El mayor activista chino de los últimos tiempos y Premio Nobel de la Paz 2010, Liu Xiaobo, ha sido puesto en libertad por el régimen comunista de Beijing. La indulgencia concedida no ha sido gratuita. Padecer un cáncer terminal al hígado ha sido la razón de peso para proceder a su puesta en libertad, dado que venía cumpliendo una condena de 11 años de prisión por subversión, un delito que no se perdona en el gigante asiático al asumirse como un acto conspirativo realizado por Liu en 2009 para exigir democracia en un país que se ha negado sistemáticamente a permitir a sus ciudadanos la capacidad de elegir y ser elegidos. 

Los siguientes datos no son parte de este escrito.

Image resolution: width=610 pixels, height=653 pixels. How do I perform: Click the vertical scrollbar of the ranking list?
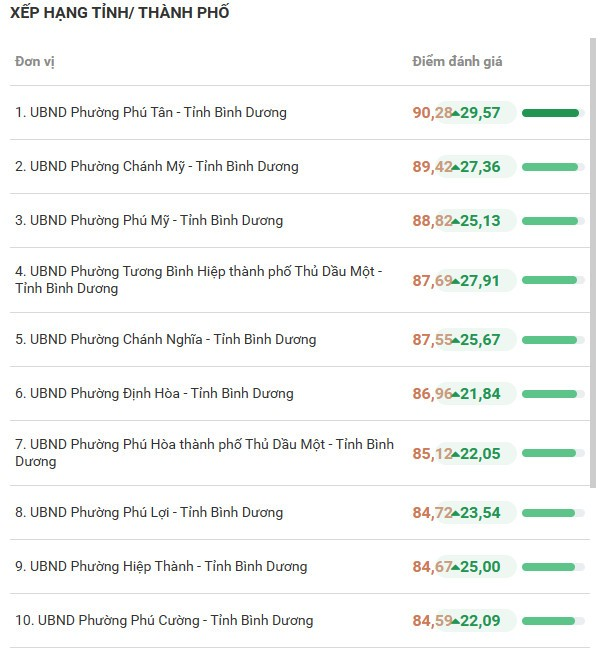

Liu ha sido una auténtica piedra en el zapato para el gobierno central y por eso la única manera de neutralizarlo fue depositarlo en un establecimiento penitenciario. China es el segundo país más poderoso del mundo, nadie lo pone en debate. Su influencia como potencia económica del globo es notable y está dispuesta a tomar la posta del mundo, que aún es liderado por Estados Unidos. Para nadie es un secreto que China, un país con más de 1300 millones de habitantes, tiene dos rostros: hacia adentro es casi una nación esclavista como hace 2000 años lo era Occidente y hacia afuera reporta un desarrollo económico extraordinario diseñado desde los tiempos de Den Xiaoping (1978-1997, el arquitecto de su imparable progreso). China es el país que más mercados viene conquistando en el mundo, pero su formato político es rígido. Solo fue permitido a Hong Kong -donde los jóvenes quieren democracia-, ad portas de su entrega por el Reino Unido a China (1997), que mantenga la política de un país con dos sistemas: capitalista y comunista. La democracia en China sigue siendo una utopía.